When to Use Your Protein: Fast vs. Slow
You don’t need a science degree to choose a protein, you just need to know when you want it to hit!
- The “Fast” Team (Whey Protein Isolate, etc.)::
- This protein absorbs quickly. It’s ideal right after a tough workout when your muscles are hungry.
- The “Slow” Team (Casein, etc.)::
- This digests slowly, giving your body a steady supply of protein over several hours. I love this right before bedtime or during a busy shift.
- The “Plant” Team (Pea, Hemp, etc.)::
- These are fantastic alternatives, especially if you have sensitivities, and combine beautifully to cover all your bases.
High-Protein Recipes to Try
These are simple recipes that hide a massive protein punch, making it easy to hit your goals without stressing about it.
- Overnight Oats with Protein::
- Combine oats, your choice of protein powder, and almond milk.
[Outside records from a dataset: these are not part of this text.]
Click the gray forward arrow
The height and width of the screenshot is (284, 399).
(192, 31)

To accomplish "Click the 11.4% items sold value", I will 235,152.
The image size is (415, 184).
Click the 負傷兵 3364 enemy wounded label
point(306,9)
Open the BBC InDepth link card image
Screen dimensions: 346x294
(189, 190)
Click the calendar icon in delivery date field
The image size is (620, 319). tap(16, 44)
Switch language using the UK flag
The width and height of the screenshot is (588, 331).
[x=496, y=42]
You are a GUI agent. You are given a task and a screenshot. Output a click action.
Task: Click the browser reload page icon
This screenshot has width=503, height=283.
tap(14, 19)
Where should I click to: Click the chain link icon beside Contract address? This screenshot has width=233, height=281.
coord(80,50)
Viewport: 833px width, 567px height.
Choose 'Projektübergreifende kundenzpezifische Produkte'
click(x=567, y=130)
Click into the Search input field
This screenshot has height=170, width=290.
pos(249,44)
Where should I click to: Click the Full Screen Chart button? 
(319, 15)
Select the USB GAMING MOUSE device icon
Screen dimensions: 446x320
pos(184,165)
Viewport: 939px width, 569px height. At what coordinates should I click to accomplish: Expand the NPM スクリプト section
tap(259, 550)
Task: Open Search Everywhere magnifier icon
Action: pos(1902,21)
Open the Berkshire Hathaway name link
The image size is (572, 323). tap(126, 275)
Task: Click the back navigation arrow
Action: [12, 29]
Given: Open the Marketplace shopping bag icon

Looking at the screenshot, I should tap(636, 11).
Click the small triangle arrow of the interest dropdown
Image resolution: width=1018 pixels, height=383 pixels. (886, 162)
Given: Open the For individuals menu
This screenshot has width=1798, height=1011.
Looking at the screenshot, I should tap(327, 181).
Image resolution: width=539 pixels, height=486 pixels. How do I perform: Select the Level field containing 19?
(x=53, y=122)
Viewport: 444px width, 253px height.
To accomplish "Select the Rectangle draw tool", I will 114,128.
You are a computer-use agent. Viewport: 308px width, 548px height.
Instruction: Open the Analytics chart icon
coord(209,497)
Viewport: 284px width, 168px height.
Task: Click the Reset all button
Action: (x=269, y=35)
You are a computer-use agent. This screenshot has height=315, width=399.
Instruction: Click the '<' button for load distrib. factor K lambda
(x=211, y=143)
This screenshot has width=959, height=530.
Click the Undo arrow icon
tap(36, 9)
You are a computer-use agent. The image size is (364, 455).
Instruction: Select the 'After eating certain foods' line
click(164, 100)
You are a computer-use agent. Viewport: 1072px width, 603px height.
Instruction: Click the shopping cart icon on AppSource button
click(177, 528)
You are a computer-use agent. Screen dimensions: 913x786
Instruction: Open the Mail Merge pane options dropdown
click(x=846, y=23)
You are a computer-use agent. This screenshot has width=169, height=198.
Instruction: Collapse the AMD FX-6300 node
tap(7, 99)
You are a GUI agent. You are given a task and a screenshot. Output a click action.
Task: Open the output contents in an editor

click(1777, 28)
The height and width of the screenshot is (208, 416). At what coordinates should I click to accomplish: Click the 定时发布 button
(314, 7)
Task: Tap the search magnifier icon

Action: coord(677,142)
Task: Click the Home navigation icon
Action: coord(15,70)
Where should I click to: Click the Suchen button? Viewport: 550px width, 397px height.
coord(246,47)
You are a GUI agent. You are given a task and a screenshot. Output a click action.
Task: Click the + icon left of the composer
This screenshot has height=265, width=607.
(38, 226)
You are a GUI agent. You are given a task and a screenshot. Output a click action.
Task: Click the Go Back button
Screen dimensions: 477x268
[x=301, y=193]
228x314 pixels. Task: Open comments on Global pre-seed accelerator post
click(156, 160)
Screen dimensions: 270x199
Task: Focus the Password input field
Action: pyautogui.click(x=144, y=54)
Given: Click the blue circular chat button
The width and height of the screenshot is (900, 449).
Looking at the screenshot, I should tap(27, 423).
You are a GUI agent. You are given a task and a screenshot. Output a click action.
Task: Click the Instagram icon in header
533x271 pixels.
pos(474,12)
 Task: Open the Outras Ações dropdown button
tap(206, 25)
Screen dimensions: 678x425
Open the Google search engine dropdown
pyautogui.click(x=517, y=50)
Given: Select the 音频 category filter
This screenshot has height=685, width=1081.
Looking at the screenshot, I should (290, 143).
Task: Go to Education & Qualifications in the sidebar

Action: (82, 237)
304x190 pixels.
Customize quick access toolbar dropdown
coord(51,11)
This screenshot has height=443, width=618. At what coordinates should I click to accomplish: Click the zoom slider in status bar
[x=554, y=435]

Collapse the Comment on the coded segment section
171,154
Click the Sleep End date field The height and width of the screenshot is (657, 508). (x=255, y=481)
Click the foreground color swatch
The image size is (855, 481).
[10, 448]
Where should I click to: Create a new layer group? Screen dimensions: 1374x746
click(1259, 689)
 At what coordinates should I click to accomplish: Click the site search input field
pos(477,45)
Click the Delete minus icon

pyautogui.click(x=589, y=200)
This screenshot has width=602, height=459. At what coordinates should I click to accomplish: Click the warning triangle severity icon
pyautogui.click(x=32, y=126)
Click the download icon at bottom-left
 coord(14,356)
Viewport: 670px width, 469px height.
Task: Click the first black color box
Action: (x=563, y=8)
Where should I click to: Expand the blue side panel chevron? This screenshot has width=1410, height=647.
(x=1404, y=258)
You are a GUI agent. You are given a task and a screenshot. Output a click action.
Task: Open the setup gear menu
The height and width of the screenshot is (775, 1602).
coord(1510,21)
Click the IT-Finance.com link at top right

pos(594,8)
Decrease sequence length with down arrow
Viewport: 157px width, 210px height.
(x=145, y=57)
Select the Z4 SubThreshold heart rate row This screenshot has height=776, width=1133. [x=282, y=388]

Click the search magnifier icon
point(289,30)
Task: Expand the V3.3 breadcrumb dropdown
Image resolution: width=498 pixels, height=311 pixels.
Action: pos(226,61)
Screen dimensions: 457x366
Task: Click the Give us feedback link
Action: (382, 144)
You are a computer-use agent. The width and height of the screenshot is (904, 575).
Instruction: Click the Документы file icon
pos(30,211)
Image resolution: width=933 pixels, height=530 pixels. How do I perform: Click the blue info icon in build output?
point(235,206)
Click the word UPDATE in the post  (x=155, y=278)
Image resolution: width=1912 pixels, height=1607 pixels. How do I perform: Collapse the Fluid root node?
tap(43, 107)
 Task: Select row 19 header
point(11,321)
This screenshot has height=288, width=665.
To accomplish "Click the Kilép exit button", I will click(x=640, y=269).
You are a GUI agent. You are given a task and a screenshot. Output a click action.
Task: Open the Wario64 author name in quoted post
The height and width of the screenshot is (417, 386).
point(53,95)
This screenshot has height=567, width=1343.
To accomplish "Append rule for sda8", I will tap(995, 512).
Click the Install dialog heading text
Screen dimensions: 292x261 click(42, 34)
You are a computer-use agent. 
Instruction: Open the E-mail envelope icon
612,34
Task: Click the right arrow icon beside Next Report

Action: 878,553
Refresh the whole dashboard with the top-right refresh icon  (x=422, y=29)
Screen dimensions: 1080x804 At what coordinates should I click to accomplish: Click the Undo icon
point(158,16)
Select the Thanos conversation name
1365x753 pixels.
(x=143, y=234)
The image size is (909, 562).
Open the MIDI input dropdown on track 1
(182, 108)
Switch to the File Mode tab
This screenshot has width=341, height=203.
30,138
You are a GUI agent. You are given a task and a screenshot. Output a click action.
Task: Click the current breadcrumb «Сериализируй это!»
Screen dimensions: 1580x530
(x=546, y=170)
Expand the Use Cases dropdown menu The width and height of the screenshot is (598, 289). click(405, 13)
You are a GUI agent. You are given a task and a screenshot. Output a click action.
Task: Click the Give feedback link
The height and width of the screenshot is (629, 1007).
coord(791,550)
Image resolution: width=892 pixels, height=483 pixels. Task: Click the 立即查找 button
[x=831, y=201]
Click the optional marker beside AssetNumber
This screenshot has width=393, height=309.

Refrigerate overnight and top with berries for a breakfast that actually holds you over.
- Protein Pancakes::
- Mix a scoop of protein powder right into your favorite pancake batter for a satisfying morning boost.
- High-Protein Creamy Tomato Sauce (The Cottage Cheese Hack)::
- This is a game-changer! Blend 1 cup of cottage cheese until it’s perfectly smooth, then stir it into a jar of warm marinara sauce. It creates an unbelievably creamy, rich sauce that dramatically boosts the protein content without adding heavy cream.
Final Tip: My Protein Priority Hack
Always eat your protein and vegetables first at every meal. This ensures your body absorbs the most vital nutrients and triggers satiety signals before you even touch the rest of your plate. This small change makes the biggest difference in long-term satisfaction.
Stay Consistent, Stay Successful
By swapping restriction for prioritization and intentionally incorporating these high-quality protein sources, you’re not just dieting, you’re building a strong, sustainable future. As I continue to explore new products and recipes, I’ll update this page with my latest finds!
I’d genuinely love to hear your favorite protein hacks and recipes!